■ Data records
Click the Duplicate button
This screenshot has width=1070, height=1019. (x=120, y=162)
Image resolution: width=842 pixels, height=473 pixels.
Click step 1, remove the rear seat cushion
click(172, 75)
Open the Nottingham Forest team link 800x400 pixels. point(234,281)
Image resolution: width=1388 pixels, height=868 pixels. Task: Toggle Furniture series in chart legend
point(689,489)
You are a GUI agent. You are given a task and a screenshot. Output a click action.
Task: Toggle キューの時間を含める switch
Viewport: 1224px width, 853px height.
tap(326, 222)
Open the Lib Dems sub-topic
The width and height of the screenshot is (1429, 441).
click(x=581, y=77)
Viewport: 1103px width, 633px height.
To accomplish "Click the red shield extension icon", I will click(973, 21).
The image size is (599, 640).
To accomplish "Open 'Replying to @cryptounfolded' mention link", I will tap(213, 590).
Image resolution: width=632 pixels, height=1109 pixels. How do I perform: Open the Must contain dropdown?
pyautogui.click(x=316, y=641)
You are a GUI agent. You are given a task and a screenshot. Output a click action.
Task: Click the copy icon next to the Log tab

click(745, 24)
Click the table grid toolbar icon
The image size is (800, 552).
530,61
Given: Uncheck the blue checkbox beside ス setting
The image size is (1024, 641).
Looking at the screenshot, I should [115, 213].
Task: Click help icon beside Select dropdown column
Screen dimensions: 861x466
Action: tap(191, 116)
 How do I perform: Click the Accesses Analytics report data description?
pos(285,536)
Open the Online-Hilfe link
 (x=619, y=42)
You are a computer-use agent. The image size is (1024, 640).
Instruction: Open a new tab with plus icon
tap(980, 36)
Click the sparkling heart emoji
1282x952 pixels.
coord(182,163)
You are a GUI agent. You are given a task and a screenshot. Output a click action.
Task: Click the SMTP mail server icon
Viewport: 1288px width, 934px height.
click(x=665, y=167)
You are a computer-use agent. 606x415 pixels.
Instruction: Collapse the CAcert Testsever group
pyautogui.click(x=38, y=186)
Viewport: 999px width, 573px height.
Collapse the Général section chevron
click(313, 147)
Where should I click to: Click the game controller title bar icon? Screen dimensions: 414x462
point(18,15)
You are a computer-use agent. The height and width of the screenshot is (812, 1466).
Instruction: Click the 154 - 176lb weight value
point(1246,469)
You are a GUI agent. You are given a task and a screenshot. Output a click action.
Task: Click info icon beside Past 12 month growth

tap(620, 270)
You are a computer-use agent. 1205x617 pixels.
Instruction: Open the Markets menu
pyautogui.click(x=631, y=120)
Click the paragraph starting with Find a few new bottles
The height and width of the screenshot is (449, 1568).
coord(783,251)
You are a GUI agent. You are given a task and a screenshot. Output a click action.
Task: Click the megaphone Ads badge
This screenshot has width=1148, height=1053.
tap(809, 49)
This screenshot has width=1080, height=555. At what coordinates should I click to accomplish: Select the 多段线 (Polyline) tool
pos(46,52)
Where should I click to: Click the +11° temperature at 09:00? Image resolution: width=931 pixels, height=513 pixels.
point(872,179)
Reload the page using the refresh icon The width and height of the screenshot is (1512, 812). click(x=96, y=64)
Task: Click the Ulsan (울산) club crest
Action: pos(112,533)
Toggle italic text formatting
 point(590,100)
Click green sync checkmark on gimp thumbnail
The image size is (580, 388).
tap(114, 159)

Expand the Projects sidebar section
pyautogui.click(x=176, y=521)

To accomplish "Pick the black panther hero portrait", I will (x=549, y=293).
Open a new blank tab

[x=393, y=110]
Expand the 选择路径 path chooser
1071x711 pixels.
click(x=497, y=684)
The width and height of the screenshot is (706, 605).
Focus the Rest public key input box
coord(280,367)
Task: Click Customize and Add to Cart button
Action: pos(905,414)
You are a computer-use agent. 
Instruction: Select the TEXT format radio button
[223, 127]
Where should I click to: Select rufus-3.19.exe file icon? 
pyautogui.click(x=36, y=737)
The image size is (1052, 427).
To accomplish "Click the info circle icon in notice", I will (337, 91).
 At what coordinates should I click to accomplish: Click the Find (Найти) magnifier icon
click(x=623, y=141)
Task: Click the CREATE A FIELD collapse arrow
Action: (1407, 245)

■ What to work on
Search the entries for the word "will" and gather every line where it appears.

■ Solved exercise
To accomplish "Click the red shield extension icon", I will click(973, 21).
To accomplish "Open 'Replying to @cryptounfolded' mention link", I will tap(213, 590).
To accomplish "Pick the black panther hero portrait", I will (x=549, y=293).
To accomplish "Click the info circle icon in notice", I will (337, 91).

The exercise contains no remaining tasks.